Friday, March 6, 2015

Ram Charan and Jerry Useem on Why Companies Fail


(image credit)
 
June 13th 2002 notes on leadership, business and economics

Why Companies Fail is a persuasive article: It speaks to the fundamental fallibility of the human psyche, and despite the fact that the CEO is the powerful head of a company, his or her psyche is no less fallible than yours or mine.

Here are authors Ram Charan and Jerry Useem's take on the failure factors: 
  1. Softened by success
  2. See no evil
  3. Fearing the boss more than the competition
  4. Overdosing on risk
  5. Acquisition lust
  6. Listening to Wall Street more than employees
  7. Strategy du jour
  8. A dangerous corporate culture
  9. The new-economy death spiral
  10. A dysfunctional board
Why is it that very smart, highly accomplished individuals fail to appreciate the import of negative signs? In part, it is because they are smart (and successful) that they can read a sign, and flat-out rationalize it, minimize it, deny it.

Cognitive Dissonance argues that people will work to reconcile discrepant information in ways that shape their beliefs and perceptions powerfully. They come to believe their reconciliation because it removes the discrepancy.  It reinforces not only of the re-formulated belief, but also the very process of cognition, because it removes the highly discomforting tension, anxiety, or other dysphoric emotion.

Another way of explaining it: It is a failure of the ego to do its function as reality check and the executor of adaptive behavior. It is also a failure of, or a squelching of, the superego to put the ethics-transgression check on the decisions and actions of the ego.

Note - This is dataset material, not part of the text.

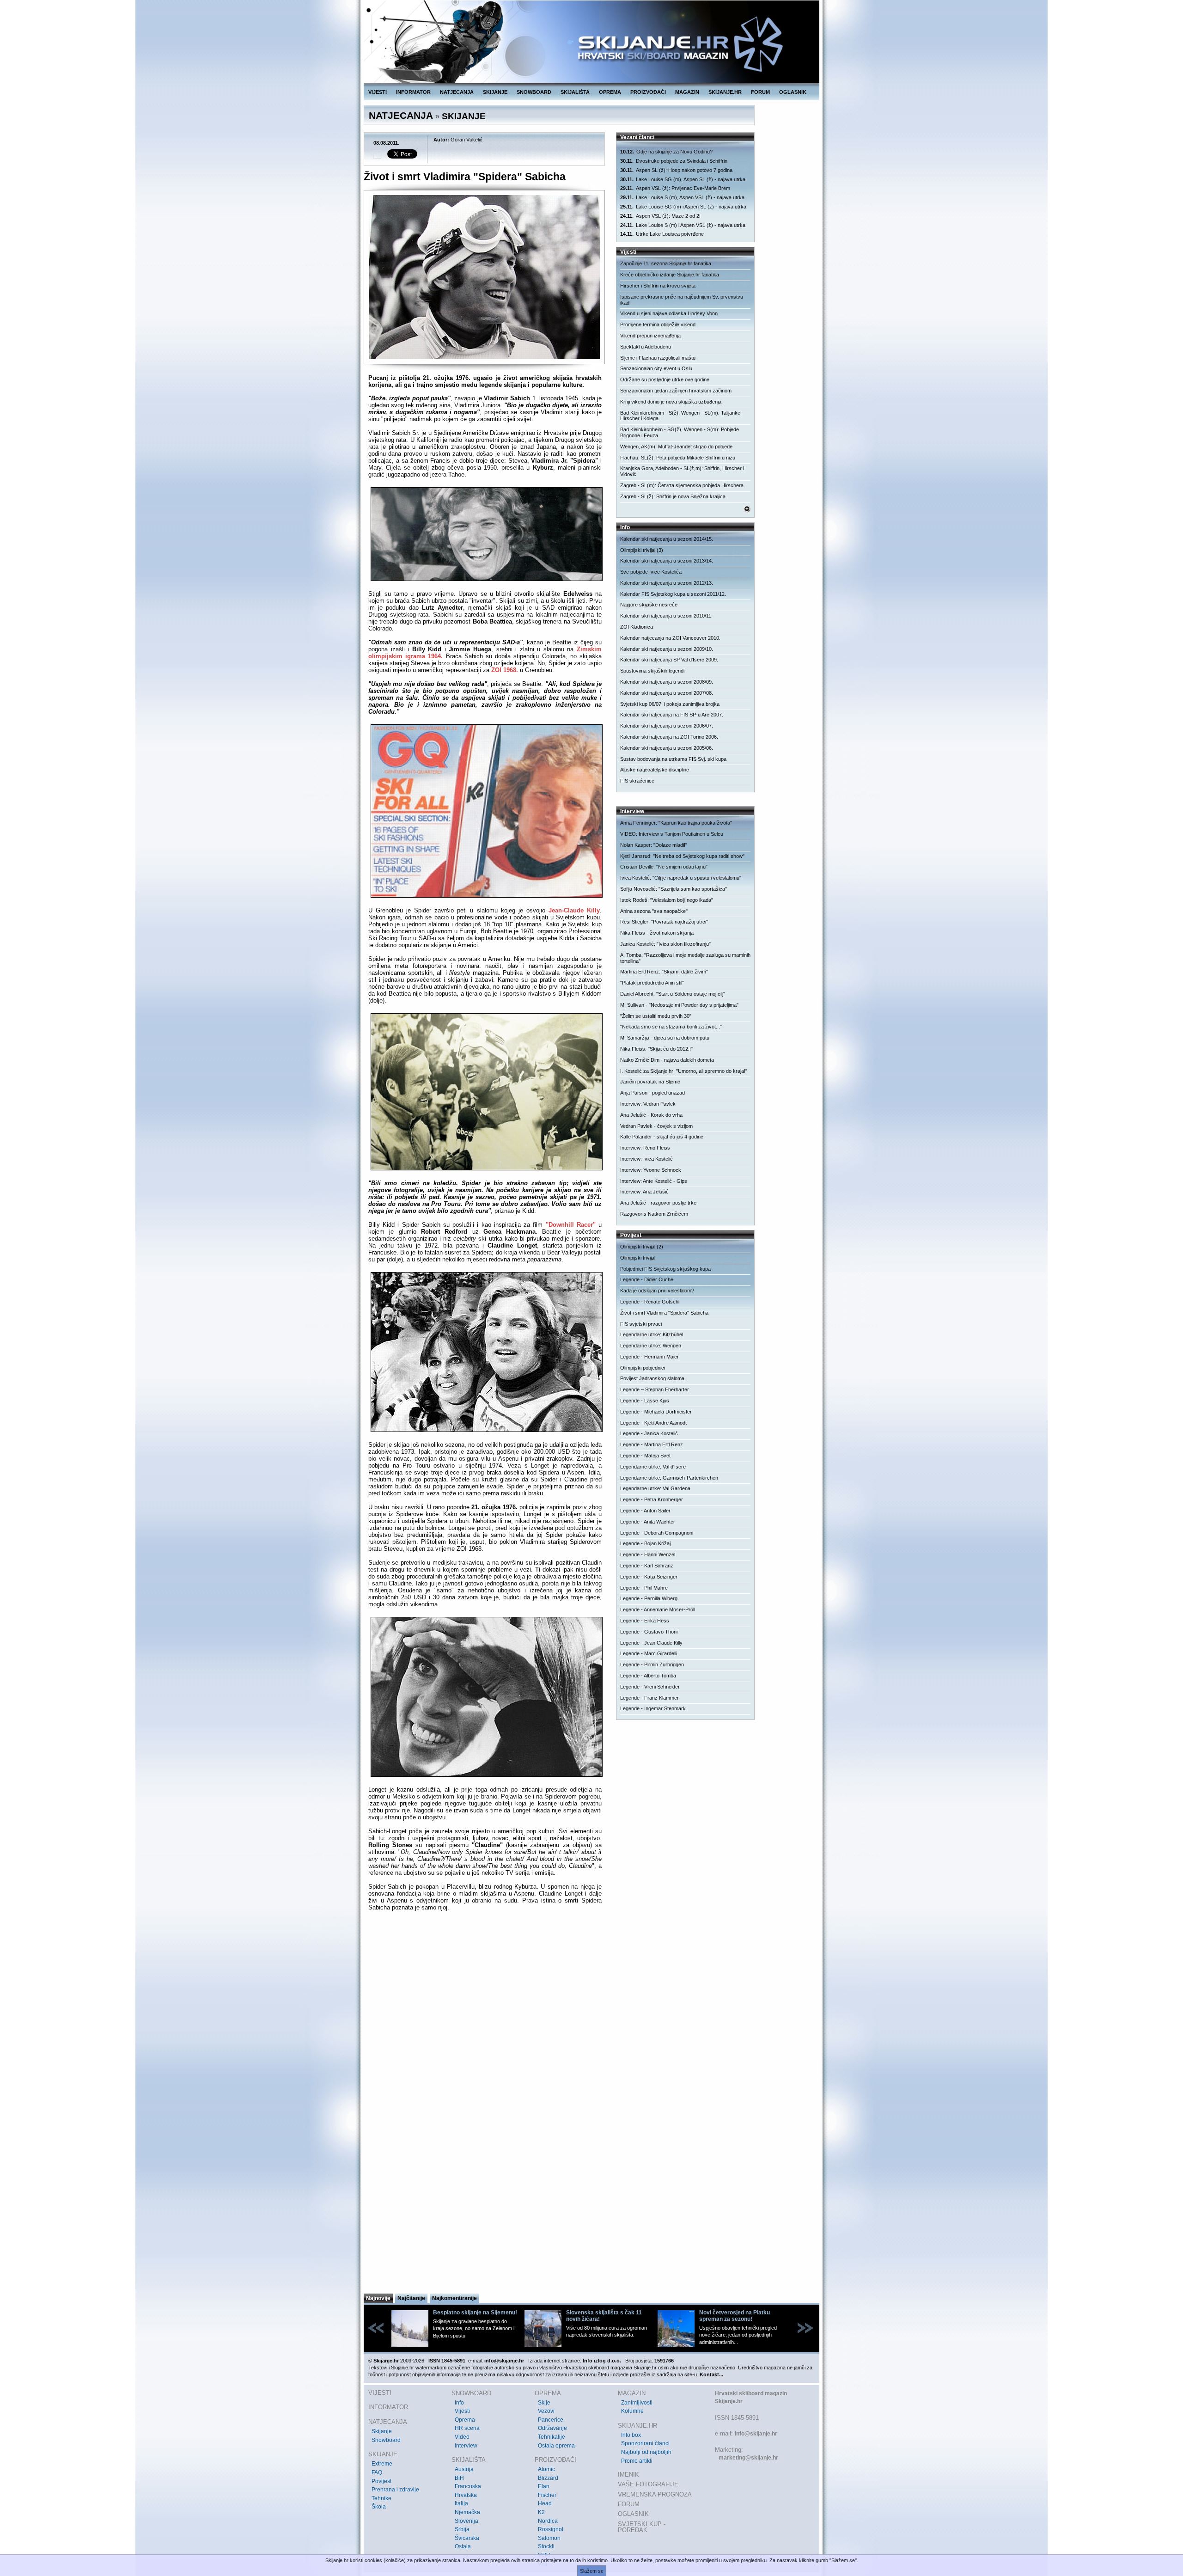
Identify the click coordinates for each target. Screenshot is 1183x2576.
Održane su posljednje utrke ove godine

What makes these two important psychic agents fail? 
  • Too powerful id impulses (greed, aggression, pleasure).
  • Weakened states of ego and superego, due to high stress, constant pressure, little rest and recovery.
  • Fundamental deficits in the ego and superego, arising from missing or insufficient nurturing of these agents in an earlier life stage.
  • Defensive mechanisms deployed to guard against some underlying, unconscious anxiety, and the intensity and the endurance of the anxiety necessitate an equally entrenched set of defense mechanisms. These defense mechanisms serve its purpose of keeping the ego at some level of comfort and equilibrium, but at the expense of its optimal functioning.
Charan and Useem’s quick fixes:
  • Re-engineer the board
  • Turn employees into corporate governors
  • Banish EBITDA
The CEO can certainly engage in ego- and superego-strengthening activities. Also, the CEO can install key people who can effectively assume ego and superego functioning for the the CEO.

This sort of people installation really ought to be a group that can withstand the powerful pathological forces that swirl around the CEO. Alternatively, it can be a group that is outside the CEO’s organization altogether.